* ABOUT THIS TASK *
Locate the line containing "Task: Click the sort" in the data below. Reproduce it and every following line up to the end, exactly as given.
=== Section Start ===
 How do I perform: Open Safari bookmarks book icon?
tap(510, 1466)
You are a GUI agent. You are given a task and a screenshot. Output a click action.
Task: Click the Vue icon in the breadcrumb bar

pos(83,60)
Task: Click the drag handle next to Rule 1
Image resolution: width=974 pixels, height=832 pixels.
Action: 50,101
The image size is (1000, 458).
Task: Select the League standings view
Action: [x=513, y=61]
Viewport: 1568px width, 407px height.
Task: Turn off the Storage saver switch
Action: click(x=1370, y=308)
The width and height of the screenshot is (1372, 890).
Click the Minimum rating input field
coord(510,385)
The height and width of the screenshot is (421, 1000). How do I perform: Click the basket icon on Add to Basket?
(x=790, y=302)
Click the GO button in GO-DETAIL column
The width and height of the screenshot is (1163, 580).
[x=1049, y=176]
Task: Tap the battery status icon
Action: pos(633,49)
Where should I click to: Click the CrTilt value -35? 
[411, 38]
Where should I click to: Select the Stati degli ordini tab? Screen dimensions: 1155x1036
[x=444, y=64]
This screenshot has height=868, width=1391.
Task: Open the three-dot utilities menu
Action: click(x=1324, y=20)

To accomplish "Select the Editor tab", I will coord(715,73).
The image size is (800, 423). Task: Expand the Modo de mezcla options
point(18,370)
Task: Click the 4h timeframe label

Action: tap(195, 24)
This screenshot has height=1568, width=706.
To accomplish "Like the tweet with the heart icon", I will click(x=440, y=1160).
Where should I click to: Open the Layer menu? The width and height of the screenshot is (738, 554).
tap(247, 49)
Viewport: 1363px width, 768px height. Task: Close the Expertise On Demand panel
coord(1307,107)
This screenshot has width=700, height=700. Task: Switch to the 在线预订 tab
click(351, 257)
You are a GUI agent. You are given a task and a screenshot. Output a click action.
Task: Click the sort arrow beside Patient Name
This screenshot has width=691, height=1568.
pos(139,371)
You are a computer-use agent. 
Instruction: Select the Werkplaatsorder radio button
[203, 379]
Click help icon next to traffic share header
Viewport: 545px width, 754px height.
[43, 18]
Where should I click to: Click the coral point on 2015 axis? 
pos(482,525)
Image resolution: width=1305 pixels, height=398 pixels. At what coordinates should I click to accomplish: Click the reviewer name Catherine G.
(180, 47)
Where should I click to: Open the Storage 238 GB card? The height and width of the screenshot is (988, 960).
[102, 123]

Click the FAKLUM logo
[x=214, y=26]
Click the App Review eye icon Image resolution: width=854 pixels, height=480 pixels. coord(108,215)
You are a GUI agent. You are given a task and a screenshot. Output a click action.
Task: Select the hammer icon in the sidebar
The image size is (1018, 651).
=== Section End ===
* EXERCISE RESULT *
Task: Click the sort arrow beside Patient Name
This screenshot has width=691, height=1568.
pos(139,371)
You are a computer-use agent. 
Instruction: Select the Werkplaatsorder radio button
[203, 379]
Click help icon next to traffic share header
Viewport: 545px width, 754px height.
[43, 18]
Where should I click to: Click the coral point on 2015 axis? 
pos(482,525)
Image resolution: width=1305 pixels, height=398 pixels. At what coordinates should I click to accomplish: Click the reviewer name Catherine G.
(180, 47)
Where should I click to: Open the Storage 238 GB card? The height and width of the screenshot is (988, 960).
[102, 123]

Click the FAKLUM logo
[x=214, y=26]
Click the App Review eye icon Image resolution: width=854 pixels, height=480 pixels. coord(108,215)
You are a GUI agent. You are given a task and a screenshot. Output a click action.
Task: Select the hammer icon in the sidebar
The image size is (1018, 651).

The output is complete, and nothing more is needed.